You miss the “climbing back up from the bottom”? I feel like I’ve been trying to move past the need for the climb. Are you saying that without the climb, the serenity afterwards is not as good? It’s amazing to me that you can remember what it feels like while not letting it affect your current peace.
From what you said about weed, I’ve been the same way. Lately it has caused me great stress around others and when I’m alone. I’ve been longing to feel the same closeness and peace from it that I used to feel.
@ijesuschrist, Inner conflict does make you feel good. It gives a feeling of importance almost. But if you take the serenity and embrace it and realize how amazing it all is, and how you are just a piece of something so much bigger, then you will truly feel content. Maybe I’m just spouting random stuff. Eh. If you want your inner conflict back, make outer conflict and it will follow shortly.
So you have no internal conflict over the petty things that used to control your life. You’re freer and less weighted down now, and you can move on to more important things. You still have internal conflict though, like over questions of whether it’s good or not to have internal conflict. If internal conflict isn’t pushing me to better myself, what will now? You have to find that out. I think you’re moving away from a state of being that is dependent on constantly being over stimulated to the point of action, to a point where actions will start flowing from a different place. I’m pretty much in the same spot.

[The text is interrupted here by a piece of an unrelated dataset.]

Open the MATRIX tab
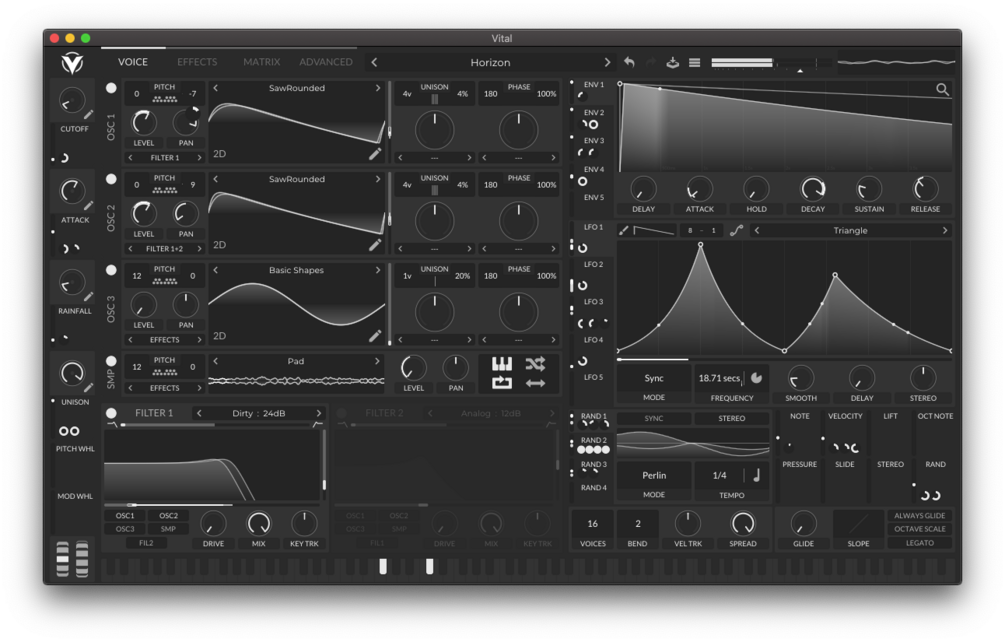 pos(261,61)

@ijesuschrist, I totally understand your point, I’m also dealing with something similar. I have just tried to engage in new challenges, mental and otherwise, just so I can have something to overcome. I guess some of us always need something to strive for, a mountain to climb, but when we reach the summit all were left with is the nostalgia of the clime. If you find any solutions to this in your own life, let me know.

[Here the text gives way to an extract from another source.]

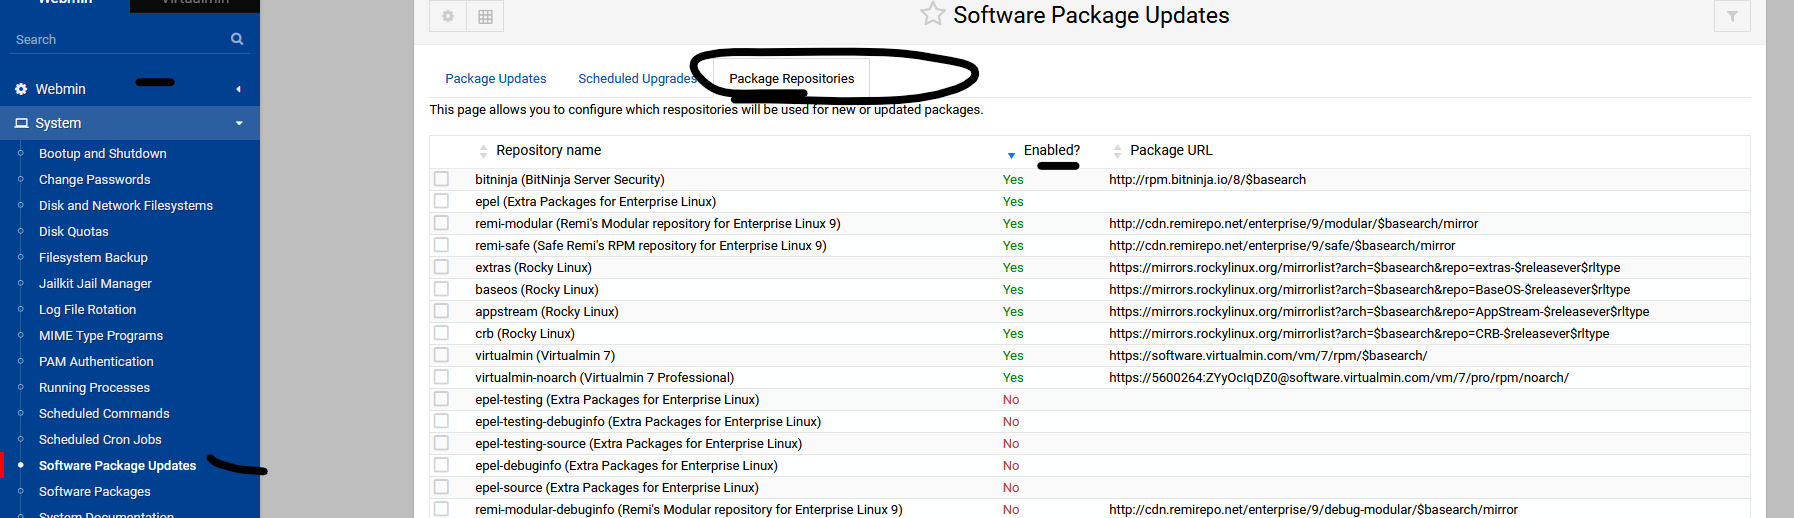Open module configuration gear button

click(x=448, y=16)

Well, I don’t know about y’all bastards, but no internal conflict means peace. We need the aggression that’s driving us, to convert it into some form of expression, positive, negative, artistic, absurd, brilliant. You could easily create this aggression/energizer on your own. If there is no internal conflict, it’s the easiest way to aim yourself towards what you want to do. The problem here is that you have no clue what you want to do, no motive.

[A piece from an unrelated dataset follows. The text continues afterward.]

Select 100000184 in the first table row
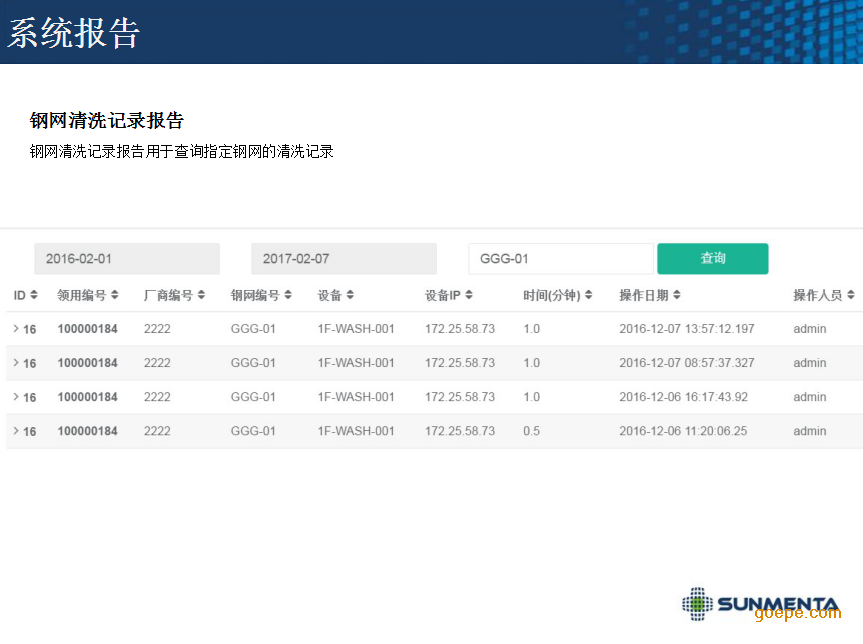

Create a need and satisfy it.
@north, Its like while I’m climbing out, I detest it absolutely, I need to save myself from the terror of whatever it is in that hole, but when I come out, life is… too simple? My vocabulary doesn’t have a word for the description of what I feel. Its like, not boring, not bland, not simple, but just like… Familiar. I think I am so deeply rooted in learning and experiencing new, that when I feel familiar with something, a slight distaste comes to fruition.
@bongodeburrito, Lol – nice. Maybe I should punch a cop.
@mikeyw829, Really, I think my new internal conflict is that I’m not going to have anymore! What a paradox.
@imhotep, I like the analogy of the mountain. We strive for the top, and once we get there, the struggle is gone, the action, the learning… we’re now stuck with just the top of a mountain. How droll, heh.
@beyond, I disagree, absolute peace creates no need to change. Internal conflict is the idea of motives, the realization of needed change. Absolute peace in a world of 3 billion is, Id have to argue, ignorance.